• **EXCERPT TO READ**:
--------------------
Żyrardów  is a city and former industrial hub in central Poland with approximately 41,400 inhabitants (2006). It is the capital of Żyrardów County situated in the Masovian Voivodeship (since 1999); previously, it was in Skierniewice Voivodeship (1975–1998)  west of Warsaw. Żyrardów, initially a textile settlement, was named after French engineer and inventor Philippe de Girard, who worked in the area.

History

Founded by the Łubieński brothers as a textile factory in 1833. One of the directors of the factory was French inventor Philippe de Girard (from Lourmarin). The city developed during the 19th century into a significant textile mill town in Poland. In honour of Girard, Ruda Guzowska was renamed Żyrardów, a toponym derived of the polonised spelling of Girard's name.

With the onset of dawn on September 12, 1939, the army of units of the 8th German army launched an attack on Żyrardów. After several hours of fierce defense of the city, the Polish army had to leave their positions and start delaying actions towards Wiskitki, Guzów, Szymanów and Paprotnia. In 1941 they transported local Jews into the Warsaw ghetto. The town museum is nowadays located in the former palace of owner of factory K. Dittrich.
--------------------
Records of finding words and elements
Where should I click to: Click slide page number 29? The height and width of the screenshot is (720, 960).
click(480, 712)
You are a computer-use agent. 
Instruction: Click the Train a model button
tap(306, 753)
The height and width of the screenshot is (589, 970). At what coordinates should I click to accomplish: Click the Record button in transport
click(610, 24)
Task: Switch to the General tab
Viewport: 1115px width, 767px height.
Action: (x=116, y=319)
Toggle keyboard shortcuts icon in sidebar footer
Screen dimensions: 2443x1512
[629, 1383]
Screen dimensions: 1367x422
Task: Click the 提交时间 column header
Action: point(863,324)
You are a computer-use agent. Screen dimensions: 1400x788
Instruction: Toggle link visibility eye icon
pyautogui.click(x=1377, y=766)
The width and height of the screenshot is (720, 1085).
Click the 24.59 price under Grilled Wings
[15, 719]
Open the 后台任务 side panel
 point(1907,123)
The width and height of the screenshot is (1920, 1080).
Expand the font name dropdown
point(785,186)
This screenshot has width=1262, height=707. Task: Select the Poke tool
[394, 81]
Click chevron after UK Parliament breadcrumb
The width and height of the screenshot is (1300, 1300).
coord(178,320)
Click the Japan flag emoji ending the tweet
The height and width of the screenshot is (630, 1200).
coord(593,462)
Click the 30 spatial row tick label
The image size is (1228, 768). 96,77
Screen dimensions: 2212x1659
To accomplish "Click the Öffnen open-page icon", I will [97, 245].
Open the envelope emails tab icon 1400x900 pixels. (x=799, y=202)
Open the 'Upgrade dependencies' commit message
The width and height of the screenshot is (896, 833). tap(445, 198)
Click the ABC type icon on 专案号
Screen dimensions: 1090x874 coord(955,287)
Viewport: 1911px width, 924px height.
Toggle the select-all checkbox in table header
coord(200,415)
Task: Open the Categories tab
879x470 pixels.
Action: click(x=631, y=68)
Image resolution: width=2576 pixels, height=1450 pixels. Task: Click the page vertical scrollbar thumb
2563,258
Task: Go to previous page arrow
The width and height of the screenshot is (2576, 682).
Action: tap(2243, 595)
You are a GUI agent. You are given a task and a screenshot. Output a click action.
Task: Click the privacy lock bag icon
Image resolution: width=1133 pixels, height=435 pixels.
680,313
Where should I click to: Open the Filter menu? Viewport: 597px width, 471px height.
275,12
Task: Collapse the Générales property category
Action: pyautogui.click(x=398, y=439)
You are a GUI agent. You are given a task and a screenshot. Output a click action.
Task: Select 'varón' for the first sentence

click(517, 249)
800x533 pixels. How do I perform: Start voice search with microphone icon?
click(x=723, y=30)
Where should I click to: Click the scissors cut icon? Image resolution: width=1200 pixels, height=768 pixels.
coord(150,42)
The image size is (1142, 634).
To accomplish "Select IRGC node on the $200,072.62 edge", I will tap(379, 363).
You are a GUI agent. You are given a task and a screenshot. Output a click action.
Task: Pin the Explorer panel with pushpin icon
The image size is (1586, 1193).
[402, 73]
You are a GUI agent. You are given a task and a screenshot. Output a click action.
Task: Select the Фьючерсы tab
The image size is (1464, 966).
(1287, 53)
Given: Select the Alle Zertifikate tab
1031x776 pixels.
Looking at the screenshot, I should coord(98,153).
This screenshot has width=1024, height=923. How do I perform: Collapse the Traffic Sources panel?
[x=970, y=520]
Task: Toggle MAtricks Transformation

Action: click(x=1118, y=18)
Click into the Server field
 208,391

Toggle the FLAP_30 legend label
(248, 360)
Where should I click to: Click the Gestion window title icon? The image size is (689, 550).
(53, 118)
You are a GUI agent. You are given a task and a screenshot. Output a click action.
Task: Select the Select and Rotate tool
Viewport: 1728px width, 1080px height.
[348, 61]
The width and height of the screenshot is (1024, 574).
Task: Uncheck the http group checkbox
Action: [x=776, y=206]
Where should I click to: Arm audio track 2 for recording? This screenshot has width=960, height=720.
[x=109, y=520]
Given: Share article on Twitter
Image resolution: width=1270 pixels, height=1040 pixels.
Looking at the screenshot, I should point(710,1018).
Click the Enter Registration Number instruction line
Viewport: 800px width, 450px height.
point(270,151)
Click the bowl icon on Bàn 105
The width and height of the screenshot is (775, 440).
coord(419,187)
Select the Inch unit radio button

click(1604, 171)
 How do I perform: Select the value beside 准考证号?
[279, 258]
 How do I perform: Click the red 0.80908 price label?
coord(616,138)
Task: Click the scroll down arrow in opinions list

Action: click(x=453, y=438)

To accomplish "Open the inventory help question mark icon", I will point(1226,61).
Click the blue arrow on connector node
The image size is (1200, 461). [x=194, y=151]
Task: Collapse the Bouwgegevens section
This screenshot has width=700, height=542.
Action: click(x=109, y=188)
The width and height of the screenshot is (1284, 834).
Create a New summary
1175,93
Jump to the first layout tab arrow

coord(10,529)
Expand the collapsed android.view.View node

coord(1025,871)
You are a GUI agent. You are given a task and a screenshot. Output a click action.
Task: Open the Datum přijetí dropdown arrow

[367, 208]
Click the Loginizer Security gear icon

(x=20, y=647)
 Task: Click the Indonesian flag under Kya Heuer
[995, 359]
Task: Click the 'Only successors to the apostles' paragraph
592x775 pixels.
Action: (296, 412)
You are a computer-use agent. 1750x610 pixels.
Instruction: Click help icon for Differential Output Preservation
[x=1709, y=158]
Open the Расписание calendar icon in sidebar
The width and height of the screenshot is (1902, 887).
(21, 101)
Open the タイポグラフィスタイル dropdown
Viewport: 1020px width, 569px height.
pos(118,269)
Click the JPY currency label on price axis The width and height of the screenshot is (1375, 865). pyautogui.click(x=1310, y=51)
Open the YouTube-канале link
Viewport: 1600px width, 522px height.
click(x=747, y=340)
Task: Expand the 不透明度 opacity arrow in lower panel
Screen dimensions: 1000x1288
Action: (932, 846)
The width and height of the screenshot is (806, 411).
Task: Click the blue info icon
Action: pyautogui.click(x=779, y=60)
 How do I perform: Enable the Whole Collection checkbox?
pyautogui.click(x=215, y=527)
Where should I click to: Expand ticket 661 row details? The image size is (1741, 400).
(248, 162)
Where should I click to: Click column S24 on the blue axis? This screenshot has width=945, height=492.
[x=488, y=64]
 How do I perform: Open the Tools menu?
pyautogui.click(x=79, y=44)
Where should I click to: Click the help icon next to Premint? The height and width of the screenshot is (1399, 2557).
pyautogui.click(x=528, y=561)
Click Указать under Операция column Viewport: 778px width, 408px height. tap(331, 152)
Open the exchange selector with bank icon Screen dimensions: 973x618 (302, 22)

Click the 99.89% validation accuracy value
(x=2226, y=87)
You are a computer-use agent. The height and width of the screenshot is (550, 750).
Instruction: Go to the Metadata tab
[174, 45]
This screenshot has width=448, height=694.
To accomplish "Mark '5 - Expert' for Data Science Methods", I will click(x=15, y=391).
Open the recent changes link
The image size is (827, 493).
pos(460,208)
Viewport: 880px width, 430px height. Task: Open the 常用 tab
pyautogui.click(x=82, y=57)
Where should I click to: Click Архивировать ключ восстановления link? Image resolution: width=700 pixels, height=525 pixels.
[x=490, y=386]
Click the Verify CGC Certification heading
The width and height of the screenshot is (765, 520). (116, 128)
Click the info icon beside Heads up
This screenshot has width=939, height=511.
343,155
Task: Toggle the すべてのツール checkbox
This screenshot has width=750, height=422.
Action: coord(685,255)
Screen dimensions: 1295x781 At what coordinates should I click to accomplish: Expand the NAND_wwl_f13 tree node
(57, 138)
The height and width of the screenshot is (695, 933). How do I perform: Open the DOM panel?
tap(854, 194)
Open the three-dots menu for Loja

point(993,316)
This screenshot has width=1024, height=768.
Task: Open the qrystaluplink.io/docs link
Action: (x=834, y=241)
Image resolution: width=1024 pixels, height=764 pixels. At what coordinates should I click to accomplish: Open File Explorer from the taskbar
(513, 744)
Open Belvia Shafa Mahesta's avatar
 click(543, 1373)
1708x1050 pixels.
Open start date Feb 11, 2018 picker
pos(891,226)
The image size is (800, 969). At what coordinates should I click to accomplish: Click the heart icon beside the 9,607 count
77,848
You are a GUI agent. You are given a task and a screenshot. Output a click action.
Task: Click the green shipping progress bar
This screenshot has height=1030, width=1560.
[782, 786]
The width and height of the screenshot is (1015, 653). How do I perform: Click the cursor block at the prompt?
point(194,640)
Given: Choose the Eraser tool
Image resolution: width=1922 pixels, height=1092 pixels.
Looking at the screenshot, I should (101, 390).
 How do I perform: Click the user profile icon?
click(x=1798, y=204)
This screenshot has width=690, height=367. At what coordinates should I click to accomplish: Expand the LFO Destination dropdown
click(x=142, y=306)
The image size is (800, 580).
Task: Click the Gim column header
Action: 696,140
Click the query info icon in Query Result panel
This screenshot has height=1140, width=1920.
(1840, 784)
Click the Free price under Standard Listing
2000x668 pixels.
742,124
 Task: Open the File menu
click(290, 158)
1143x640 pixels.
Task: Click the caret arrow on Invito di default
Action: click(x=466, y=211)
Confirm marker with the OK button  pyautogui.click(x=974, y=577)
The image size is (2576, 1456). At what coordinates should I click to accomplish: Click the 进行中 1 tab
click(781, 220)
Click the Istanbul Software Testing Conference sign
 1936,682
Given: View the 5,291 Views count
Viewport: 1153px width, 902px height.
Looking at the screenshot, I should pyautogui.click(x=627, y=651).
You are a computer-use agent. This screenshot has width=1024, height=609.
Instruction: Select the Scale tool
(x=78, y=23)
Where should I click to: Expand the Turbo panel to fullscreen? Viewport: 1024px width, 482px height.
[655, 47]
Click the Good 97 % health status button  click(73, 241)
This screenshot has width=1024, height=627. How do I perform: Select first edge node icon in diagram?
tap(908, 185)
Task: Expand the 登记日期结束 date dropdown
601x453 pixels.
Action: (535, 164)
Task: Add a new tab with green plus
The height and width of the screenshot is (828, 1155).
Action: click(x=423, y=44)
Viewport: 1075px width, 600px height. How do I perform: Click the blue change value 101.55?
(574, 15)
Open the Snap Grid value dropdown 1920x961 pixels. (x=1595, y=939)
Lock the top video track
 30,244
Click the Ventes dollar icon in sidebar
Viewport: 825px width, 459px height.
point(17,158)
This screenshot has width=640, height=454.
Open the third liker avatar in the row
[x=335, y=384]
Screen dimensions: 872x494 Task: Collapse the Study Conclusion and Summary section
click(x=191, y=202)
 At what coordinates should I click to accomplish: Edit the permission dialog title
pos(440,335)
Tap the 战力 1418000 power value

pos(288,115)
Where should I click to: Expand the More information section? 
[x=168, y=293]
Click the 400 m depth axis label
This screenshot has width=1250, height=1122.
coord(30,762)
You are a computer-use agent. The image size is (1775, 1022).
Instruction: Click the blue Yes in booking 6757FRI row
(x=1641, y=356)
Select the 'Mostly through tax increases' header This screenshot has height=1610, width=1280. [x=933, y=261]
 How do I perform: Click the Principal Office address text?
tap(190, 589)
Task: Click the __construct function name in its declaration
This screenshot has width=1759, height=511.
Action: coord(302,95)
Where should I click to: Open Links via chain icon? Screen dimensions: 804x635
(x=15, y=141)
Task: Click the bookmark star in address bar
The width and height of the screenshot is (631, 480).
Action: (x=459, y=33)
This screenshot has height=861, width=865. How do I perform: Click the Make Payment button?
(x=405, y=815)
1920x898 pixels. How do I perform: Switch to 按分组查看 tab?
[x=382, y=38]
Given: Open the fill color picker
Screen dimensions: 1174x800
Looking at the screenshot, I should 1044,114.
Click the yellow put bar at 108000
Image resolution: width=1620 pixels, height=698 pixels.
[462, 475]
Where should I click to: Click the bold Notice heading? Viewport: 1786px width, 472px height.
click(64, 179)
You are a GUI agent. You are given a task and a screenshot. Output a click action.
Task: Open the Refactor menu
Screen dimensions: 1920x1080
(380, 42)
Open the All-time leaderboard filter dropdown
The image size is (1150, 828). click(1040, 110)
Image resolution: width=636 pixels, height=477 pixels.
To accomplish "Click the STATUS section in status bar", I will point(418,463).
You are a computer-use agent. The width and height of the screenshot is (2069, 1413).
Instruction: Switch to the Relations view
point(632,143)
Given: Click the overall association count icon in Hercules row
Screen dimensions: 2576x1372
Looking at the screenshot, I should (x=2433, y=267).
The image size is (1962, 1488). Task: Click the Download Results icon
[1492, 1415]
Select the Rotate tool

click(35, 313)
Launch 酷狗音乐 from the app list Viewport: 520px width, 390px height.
--------------------
• **TASK SET**:
1) According to the Żyrardów text, who founded the textile factory in 1833?
2) From the records, reproduce the part that opens with the line containing "Click the 99.89% validation accuracy value" and closes with the line containing "pos(460,208)".
The Żyrardów text and the records come from separate, unrelated sources.

• **PER-TASK ANSWERS**:
1) The Łubieński brothers.

2)
Click the 99.89% validation accuracy value
(x=2226, y=87)
You are a computer-use agent. The height and width of the screenshot is (550, 750).
Instruction: Go to the Metadata tab
[174, 45]
This screenshot has width=448, height=694.
To accomplish "Mark '5 - Expert' for Data Science Methods", I will click(x=15, y=391).
Open the recent changes link
The image size is (827, 493).
pos(460,208)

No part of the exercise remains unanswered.